Posted 22 September 2012 in by Catriona

Today’s live-blogging (I really must stop calling it that) is a slightly pained and tentative affair, because I’ve just managed to do something to my back that makes it impossible to take a deep breath. Here is my advice to you: don’t fall down half a flight of stairs. It is the gift that keeps on giving.

Synopsis

We open with the mysterious Gunslinger executing some hapless alien. At least, I assume he’s hapless, because I don’t have enough information yet to know who is the evil one in this scenario. In my experience, mysterious gunmen in Westerns can be either good or evil on a pretty much 50-50 basis.

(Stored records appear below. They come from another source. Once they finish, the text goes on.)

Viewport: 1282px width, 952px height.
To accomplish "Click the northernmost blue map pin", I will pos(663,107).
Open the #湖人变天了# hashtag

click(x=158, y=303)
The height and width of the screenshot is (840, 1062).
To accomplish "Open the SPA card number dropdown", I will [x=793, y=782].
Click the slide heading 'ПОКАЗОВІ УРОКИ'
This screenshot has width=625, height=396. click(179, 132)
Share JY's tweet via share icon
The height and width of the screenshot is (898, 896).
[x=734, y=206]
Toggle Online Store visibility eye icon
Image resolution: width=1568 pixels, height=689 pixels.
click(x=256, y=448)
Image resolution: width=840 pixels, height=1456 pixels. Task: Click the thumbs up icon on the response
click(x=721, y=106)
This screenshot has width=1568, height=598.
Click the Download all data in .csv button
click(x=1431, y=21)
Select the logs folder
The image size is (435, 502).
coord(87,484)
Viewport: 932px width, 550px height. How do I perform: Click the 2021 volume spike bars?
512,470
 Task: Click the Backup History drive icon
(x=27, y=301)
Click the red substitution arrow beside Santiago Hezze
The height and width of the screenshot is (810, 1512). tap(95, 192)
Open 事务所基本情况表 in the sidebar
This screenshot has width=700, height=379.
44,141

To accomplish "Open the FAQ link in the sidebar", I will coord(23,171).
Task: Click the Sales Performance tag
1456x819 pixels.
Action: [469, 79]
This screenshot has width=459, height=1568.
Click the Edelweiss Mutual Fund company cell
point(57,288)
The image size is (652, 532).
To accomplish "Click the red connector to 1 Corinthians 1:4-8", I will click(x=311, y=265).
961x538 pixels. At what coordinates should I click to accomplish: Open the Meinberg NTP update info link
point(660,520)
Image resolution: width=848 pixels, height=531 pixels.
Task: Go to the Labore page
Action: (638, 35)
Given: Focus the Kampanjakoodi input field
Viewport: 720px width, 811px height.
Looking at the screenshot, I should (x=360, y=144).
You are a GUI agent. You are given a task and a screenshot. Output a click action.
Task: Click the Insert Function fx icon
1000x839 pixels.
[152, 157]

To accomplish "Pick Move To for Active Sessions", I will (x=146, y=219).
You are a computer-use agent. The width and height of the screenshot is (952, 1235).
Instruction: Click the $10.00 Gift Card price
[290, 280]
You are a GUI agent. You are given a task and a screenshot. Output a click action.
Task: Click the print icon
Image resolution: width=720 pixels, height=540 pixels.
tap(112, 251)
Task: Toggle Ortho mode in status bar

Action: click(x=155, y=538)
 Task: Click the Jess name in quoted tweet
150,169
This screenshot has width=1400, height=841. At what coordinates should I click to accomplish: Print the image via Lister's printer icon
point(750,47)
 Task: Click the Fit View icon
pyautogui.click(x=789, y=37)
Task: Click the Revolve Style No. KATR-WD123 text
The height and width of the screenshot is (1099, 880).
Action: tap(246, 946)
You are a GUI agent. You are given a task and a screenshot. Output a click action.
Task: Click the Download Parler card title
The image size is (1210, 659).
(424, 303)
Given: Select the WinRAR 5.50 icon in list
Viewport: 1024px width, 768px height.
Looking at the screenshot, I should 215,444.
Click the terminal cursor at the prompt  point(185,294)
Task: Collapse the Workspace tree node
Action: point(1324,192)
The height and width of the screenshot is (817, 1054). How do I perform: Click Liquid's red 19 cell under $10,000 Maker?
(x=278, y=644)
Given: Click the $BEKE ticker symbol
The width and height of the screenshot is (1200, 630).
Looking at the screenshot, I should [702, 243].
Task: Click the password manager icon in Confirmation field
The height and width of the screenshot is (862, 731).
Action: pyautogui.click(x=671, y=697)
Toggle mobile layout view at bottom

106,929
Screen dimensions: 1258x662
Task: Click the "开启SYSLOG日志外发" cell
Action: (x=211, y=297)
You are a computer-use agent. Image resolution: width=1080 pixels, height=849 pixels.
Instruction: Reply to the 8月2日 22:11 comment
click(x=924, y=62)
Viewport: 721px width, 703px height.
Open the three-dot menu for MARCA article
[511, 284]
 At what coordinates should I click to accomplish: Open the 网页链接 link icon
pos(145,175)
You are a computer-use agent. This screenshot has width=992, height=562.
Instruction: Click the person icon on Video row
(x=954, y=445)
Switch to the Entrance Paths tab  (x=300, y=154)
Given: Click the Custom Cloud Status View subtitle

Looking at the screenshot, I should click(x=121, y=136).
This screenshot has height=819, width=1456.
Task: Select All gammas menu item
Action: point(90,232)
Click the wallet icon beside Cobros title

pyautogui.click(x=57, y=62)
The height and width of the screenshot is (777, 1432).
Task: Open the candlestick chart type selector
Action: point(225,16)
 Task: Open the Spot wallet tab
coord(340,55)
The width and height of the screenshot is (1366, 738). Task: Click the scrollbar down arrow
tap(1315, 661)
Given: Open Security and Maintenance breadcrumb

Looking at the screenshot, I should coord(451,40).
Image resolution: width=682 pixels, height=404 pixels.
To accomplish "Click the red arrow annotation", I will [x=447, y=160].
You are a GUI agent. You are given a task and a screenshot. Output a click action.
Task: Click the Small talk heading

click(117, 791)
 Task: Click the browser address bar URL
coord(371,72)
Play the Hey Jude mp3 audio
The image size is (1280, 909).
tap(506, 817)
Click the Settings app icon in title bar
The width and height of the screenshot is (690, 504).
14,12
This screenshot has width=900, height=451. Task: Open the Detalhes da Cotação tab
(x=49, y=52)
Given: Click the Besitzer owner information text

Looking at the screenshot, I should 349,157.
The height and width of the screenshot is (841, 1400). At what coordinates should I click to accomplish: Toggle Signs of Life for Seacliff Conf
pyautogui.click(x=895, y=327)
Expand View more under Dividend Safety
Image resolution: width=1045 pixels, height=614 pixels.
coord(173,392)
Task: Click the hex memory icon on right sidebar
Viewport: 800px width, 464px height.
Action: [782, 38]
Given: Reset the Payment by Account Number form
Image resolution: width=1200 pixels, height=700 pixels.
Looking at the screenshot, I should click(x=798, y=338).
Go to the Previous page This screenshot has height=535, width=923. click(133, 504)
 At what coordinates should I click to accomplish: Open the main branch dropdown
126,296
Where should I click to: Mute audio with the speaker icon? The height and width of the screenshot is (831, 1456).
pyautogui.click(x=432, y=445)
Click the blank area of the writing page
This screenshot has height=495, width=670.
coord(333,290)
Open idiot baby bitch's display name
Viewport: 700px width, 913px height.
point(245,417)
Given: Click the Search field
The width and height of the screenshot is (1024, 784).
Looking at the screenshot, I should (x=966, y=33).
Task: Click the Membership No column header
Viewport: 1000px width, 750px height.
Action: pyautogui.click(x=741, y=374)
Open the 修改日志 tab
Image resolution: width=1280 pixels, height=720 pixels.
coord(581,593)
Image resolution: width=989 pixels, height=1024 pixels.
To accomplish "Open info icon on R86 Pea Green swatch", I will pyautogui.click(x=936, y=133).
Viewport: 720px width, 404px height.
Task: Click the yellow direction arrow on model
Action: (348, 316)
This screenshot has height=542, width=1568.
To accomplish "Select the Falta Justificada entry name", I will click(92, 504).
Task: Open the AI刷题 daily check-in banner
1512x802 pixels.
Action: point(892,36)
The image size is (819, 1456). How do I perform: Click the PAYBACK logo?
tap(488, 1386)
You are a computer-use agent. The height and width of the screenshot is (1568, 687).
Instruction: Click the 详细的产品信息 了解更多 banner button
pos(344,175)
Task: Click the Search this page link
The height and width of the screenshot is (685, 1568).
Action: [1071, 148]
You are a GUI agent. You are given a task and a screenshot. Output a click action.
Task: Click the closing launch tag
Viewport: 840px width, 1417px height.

The important thing here is that the Gunslinger has one more target: the Doctor.

Heading for Mexico for the Day of the Dead festivities (though in what era, I’m not sure), the Doctor, Rory, and Amy land instead about 200 miles out of their way, in a small town called Mercy in the Wild West, a town isolated by a mysterious rock-and-wood boundary line. The Doctor seems to enjoy this visit more than his last visit to the Wild West, probably because he doesn’t have to have his tooth removed by a nineteenth-century dentist (and, as an added bonus, doesn’t have to look at Steven’s ridiculous gunslinger outfit).

Their slow wander through the town (and the score is lovely) leads to my favourite bit of dialogue for the entire episode:

DOCTOR: An electric street lamp about ten years too early.
RORY: It’s only a few years out.
DOCTOR: That’s what you said when you left your phone charger in Henry the 8th’s en suite.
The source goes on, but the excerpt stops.